Venuti: "Lecce scelta di pancia, mi sentivo in debito. Torno qui con molta più esperienza"
Lorenzo Venuti, difensore del Lecce, si è presentato direttamente dal ritiro di Folgaria: "Sono venuto a conoscenza della trattativa fin da subito, c'era stato già qualche contatto a gennaio durante il mercato. Qualche mese fa mi è stata espressa la volontà del club e al mio procuratore ho sempre manifesttao di voler tornare, era la mia priorità perché qui sono stato bene. Una decisione di pancia, mi è venuta da dentro. So che le persone qui mi vogliono bene ed è come se mi fossi sentito in debito con Lecce, una volta conquistata la Serie A non ho potuto giocarla o mantenerla. Torno come a 4 anni fa, ora cercheremo di mantenere la categoria".

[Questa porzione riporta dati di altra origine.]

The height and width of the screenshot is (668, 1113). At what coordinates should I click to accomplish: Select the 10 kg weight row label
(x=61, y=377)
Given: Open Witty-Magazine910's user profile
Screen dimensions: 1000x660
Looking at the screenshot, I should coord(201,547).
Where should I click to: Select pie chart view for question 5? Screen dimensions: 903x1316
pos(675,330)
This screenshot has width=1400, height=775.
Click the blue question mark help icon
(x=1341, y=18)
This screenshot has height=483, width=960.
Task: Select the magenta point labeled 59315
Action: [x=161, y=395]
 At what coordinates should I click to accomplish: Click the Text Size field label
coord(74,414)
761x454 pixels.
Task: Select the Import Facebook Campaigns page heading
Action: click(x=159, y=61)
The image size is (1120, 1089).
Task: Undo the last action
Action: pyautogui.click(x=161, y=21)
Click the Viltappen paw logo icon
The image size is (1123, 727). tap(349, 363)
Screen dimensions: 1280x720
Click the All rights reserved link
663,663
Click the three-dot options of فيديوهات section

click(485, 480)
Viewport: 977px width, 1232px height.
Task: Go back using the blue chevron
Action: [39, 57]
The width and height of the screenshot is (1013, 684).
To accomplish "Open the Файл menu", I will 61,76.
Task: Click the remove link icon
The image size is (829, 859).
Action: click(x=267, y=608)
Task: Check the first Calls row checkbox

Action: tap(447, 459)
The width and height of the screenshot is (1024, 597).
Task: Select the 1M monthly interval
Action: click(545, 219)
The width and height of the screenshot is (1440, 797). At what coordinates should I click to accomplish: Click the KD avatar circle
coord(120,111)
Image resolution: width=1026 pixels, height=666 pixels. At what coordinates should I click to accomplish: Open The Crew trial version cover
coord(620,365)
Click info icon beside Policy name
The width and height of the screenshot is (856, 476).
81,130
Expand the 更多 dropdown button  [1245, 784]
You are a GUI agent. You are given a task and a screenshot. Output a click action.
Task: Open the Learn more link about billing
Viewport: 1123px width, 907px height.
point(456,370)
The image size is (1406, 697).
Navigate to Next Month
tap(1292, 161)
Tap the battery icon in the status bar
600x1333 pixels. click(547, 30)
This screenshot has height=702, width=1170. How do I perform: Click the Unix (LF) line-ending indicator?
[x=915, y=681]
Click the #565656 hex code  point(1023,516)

Quali differenze tra allora e oggi?
"Anche quell'anno iniziavamo per salvarci, eravamo appena saliti dalla Serie C. Poi le cose sono andate alla grande. Cambia l'approccio, ci sarà da soffire e ne sono consapevole, vengo con questa mentalità. Spero di poter fare un'altra annata da protagonista come quella".
E oggi che giocatore è diventato?
"Torna un giocatore con molta più esperienza. A Firenze ho fatto cento presenze in 4 anni pur senza essere mai stato il titolare. Le ho guadagnate dal niente e mi hanno fatto maturare da uomo e giocatore. Poi ho avuto la fortuna di misurarmi in Europa, fa tutto parte del bagaglio e spero che possa risultare utile".
Può interpretare altri ruoli oltre al terzino?
"Negli anni precedenti, anche qua a Lecce con Liverani, ho giocato su entrambe le fasce ma anche il difensore centrale. E in carriera ho giocato pure esterno di centrocampo, mi sento fortunato ad essere duttile e mi metto a completa disposizione del mister".
Che impressioni su D'Aversa e sul gruppo?
"Positive, si lavora tanto. L'allenatore ha delle idee e cerca di farcele rispettare, si fa capire e intendere, questa è la cosa più importante in un nuovo ciclo. Qui conoscevo qualcuno: Bleve, con cui avevo giocato qui, e Maleh e Brancolini per il trascorso alla Fiorentina. Mi trovo alla grande, il gruppo è sano e unito e sono contento di farne parte".